Let $$X$$ be a complex projective manifold of dimension $$n\geq 2$$, and let $$Y$$ be a smooth closed (connected) subvariety of $$X$$. For every integer $$m\geq 0$$, the $$m$$th infinitesimal neighborhood of $$Y$$ in $$X$$ is denoted by $$X(m)$$. According to the scheme structure of $$X(m)$$ there is a natural restriction homomorphism $$\alpha_m: \text{Pic}(X)\to \text{Pic}(X(m))$$ of Picard groups, whose properties should be of just as natural great interest.
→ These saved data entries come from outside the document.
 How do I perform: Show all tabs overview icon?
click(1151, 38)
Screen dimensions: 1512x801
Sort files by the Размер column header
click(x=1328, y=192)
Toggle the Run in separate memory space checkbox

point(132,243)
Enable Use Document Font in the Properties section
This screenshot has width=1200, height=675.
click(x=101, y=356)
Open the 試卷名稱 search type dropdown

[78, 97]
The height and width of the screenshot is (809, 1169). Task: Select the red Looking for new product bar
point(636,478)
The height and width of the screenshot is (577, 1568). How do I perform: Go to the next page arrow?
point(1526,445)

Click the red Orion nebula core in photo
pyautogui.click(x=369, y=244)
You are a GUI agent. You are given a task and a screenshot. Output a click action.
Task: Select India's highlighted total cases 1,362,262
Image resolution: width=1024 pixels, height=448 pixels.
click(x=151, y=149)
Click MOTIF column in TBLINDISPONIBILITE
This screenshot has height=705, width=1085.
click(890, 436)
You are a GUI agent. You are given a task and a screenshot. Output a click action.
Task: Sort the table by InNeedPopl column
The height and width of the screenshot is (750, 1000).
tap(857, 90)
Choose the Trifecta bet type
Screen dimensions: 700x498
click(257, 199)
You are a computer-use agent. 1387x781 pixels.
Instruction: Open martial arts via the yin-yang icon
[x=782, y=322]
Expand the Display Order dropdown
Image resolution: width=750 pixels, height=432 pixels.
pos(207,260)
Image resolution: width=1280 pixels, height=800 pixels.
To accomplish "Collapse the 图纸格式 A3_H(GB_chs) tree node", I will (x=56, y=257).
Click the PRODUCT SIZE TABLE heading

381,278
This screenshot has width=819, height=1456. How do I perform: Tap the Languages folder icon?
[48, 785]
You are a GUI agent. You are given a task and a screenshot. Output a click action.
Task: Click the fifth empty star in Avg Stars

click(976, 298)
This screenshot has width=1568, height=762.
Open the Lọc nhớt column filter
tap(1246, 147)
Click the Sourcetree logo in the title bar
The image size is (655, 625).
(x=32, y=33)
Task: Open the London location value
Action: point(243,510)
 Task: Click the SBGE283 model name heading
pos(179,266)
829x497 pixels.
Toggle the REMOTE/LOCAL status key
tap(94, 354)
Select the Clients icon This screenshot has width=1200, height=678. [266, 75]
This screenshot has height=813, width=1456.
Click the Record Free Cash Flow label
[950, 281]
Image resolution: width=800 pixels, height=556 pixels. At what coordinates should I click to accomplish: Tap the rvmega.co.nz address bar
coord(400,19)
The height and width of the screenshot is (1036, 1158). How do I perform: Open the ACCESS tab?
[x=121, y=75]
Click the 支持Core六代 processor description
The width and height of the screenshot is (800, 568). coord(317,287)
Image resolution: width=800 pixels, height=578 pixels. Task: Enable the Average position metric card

As $$X(0)= Y$$, the first non-classical case would be the case of $$m= 1$$, and the question of under which conditions the restriction map $$\alpha_1$$ is surjective has indeed been studied, to quite some extent, by several authors in the past. The particular case of a curve $$Y$$ with positive self-intersection in a smooth projective surface $$X$$ has been completely settled by J. d’Almeida [Enseign. Math., II. Sér. 41, No. 1–2, 135–139 (1995; Zbl 0862.14023)], who showed that the map $$\alpha_1$$ is surjective essentially when $$Y$$ is a line in $$\mathbb{P}^2$$. In the paper under review, the authors generalize d’Almeida’s theorem to the case of a smooth connected curve $$Y$$ in a projective manifold $$X$$ of arbitrary dimension $$n\geq 2$$. Their main result states that the map $$\alpha_1$$ is surjective if and only if the following three conditions are satisfied:
(1) $$Y\cong\mathbb{P}^1$$, (2) $$N_{Y|X}\cong(n- 1){\mathcal O}_{\mathbb{P}^2}(1)$$, and (3) the Lefschetz map $$\alpha_0: \text{Pic}(X)\to \text{Pic}(Y)$$ is surjective.
In view of this theorem, the authors call a curve $$Y\subset X$$ a quasi-line if it satisfies conditions (1) and (2). If all three conditions (1), (2) and (3) hold for $$Y$$ then the curve $$Y$$ is called an almost-line. It is shown that in dimension $$n\geq 3$$ a quasi-line or almost-line need not be a line in $$\mathbb{P}^n= X$$, and therefore a thorough study of the geometry of quasi-lines and almost-lines is carried out in the second part of the article. The authors prove that projective manifolds containing quasi-lines and/or almost-lines are very special examples of rationally connected manifolds in the sense of Campana-Kollár-Miyaoka-Mori, and that these manifolds are stable under small deformations. Finally, in this context, a very special class of rational manifolds, which the authors call strongly rational, is introduced and analyzed in terms of properties of quasi-lines.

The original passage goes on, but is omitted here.